§ **What the task requires**: At the line containing "Most Beautiful Ukrainian", begin repeating lines exactly, and stop only after the final line of the records below.

§ **Stored data entries**:

↓↓↓

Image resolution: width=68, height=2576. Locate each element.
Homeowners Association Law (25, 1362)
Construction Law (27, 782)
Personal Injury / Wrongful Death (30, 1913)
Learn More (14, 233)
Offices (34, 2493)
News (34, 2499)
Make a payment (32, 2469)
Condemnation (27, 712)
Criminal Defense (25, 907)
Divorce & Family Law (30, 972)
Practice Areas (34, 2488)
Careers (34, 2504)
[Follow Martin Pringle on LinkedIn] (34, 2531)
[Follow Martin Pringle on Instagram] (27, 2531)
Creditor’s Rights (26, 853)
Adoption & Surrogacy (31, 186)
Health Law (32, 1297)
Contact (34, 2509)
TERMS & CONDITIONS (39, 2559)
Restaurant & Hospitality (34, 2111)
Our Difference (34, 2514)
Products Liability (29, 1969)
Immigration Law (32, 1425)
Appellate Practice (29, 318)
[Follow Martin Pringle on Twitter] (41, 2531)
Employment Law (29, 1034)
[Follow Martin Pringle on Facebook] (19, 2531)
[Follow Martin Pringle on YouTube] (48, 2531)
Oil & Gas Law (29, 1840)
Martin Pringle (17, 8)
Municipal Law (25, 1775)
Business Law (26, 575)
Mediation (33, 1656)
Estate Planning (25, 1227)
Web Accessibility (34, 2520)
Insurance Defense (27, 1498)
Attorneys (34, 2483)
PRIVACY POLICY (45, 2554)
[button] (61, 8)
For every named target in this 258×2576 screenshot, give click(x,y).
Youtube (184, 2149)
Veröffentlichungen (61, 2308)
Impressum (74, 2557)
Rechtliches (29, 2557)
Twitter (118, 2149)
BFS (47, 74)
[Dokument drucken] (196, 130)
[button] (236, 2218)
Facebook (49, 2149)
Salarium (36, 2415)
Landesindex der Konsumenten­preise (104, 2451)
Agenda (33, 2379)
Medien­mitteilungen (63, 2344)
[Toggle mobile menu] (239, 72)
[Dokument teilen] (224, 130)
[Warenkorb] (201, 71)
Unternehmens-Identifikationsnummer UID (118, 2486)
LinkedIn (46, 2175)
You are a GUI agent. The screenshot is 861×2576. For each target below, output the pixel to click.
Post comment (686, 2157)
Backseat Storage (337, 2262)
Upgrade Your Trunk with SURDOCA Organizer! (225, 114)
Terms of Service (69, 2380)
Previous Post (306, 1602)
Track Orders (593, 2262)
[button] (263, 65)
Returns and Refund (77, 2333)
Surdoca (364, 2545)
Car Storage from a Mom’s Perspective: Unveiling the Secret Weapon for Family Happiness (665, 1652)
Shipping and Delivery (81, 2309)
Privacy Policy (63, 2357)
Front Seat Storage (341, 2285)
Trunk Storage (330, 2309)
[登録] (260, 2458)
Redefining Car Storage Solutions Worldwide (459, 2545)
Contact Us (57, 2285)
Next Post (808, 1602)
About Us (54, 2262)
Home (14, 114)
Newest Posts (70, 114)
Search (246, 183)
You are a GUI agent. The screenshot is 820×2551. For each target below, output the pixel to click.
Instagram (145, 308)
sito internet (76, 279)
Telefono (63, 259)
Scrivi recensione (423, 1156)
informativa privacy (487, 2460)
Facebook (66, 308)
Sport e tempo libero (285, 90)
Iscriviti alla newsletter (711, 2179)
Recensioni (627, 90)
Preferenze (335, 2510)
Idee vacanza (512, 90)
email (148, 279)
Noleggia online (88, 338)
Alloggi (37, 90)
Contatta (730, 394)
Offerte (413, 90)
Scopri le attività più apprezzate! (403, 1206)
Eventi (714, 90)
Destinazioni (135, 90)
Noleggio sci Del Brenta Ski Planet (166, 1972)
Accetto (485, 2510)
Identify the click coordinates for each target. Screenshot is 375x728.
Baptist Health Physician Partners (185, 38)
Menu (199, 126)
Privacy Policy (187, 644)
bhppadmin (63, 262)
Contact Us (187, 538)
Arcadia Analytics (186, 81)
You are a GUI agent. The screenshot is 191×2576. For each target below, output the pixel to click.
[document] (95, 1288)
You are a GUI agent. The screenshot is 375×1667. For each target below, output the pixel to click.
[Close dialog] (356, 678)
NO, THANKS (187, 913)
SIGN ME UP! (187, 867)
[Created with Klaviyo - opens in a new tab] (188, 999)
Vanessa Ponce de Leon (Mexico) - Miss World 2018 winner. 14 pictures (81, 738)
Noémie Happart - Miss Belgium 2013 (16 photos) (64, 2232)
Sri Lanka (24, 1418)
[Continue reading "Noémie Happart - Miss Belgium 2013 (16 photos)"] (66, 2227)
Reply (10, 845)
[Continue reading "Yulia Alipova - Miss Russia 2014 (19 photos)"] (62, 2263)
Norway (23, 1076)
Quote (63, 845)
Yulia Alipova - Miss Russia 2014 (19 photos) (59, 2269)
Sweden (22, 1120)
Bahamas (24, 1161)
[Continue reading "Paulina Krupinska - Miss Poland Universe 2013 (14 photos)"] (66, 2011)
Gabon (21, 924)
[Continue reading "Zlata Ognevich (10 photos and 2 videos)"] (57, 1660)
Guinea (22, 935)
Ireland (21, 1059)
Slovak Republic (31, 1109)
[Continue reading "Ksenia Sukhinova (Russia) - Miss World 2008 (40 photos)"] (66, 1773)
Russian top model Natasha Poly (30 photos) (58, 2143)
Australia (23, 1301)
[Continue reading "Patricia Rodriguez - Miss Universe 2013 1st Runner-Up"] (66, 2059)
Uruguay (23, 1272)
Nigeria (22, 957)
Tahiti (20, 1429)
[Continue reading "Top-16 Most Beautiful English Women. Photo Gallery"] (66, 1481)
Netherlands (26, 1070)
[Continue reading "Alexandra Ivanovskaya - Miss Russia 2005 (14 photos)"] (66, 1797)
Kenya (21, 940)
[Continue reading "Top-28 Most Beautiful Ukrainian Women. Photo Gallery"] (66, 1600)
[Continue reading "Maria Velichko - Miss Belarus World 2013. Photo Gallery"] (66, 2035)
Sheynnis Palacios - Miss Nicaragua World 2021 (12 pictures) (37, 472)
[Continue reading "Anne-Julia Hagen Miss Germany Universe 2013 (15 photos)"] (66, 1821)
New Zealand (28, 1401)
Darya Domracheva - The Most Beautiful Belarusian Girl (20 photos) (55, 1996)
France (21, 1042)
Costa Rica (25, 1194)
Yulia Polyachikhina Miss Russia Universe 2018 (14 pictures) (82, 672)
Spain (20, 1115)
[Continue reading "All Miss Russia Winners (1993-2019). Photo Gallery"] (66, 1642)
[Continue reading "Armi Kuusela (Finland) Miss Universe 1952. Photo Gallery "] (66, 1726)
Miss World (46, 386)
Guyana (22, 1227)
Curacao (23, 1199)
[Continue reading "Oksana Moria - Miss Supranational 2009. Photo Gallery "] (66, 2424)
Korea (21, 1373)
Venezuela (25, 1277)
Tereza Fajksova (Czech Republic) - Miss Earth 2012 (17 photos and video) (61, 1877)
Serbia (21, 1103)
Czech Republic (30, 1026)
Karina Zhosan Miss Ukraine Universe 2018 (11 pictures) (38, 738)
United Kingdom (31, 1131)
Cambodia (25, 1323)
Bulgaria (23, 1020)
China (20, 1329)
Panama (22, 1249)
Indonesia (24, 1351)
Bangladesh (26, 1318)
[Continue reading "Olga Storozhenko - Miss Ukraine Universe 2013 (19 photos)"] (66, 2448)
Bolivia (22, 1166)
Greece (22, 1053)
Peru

↑↑↑

§ **Task response**:
[Continue reading "Top-28 Most Beautiful Ukrainian Women. Photo Gallery"] (66, 1600)
[Continue reading "Maria Velichko - Miss Belarus World 2013. Photo Gallery"] (66, 2035)
Sheynnis Palacios - Miss Nicaragua World 2021 (12 pictures) (37, 472)
[Continue reading "Anne-Julia Hagen Miss Germany Universe 2013 (15 photos)"] (66, 1821)
New Zealand (28, 1401)
Darya Domracheva - The Most Beautiful Belarusian Girl (20 photos) (55, 1996)
France (21, 1042)
Costa Rica (25, 1194)
Yulia Polyachikhina Miss Russia Universe 2018 (14 pictures) (82, 672)
Spain (20, 1115)
[Continue reading "All Miss Russia Winners (1993-2019). Photo Gallery"] (66, 1642)
[Continue reading "Armi Kuusela (Finland) Miss Universe 1952. Photo Gallery "] (66, 1726)
Miss World (46, 386)
Guyana (22, 1227)
Curacao (23, 1199)
[Continue reading "Oksana Moria - Miss Supranational 2009. Photo Gallery "] (66, 2424)
Korea (21, 1373)
Venezuela (25, 1277)
Tereza Fajksova (Czech Republic) - Miss Earth 2012 (17 photos and video) (61, 1877)
Serbia (21, 1103)
Czech Republic (30, 1026)
Karina Zhosan Miss Ukraine Universe 2018 (11 pictures) (38, 738)
United Kingdom (31, 1131)
Cambodia (25, 1323)
Bulgaria (23, 1020)
China (20, 1329)
Panama (22, 1249)
Indonesia (24, 1351)
Bangladesh (26, 1318)
[Continue reading "Olga Storozhenko - Miss Ukraine Universe 2013 (19 photos)"] (66, 2448)
Bolivia (22, 1166)
Greece (22, 1053)
Peru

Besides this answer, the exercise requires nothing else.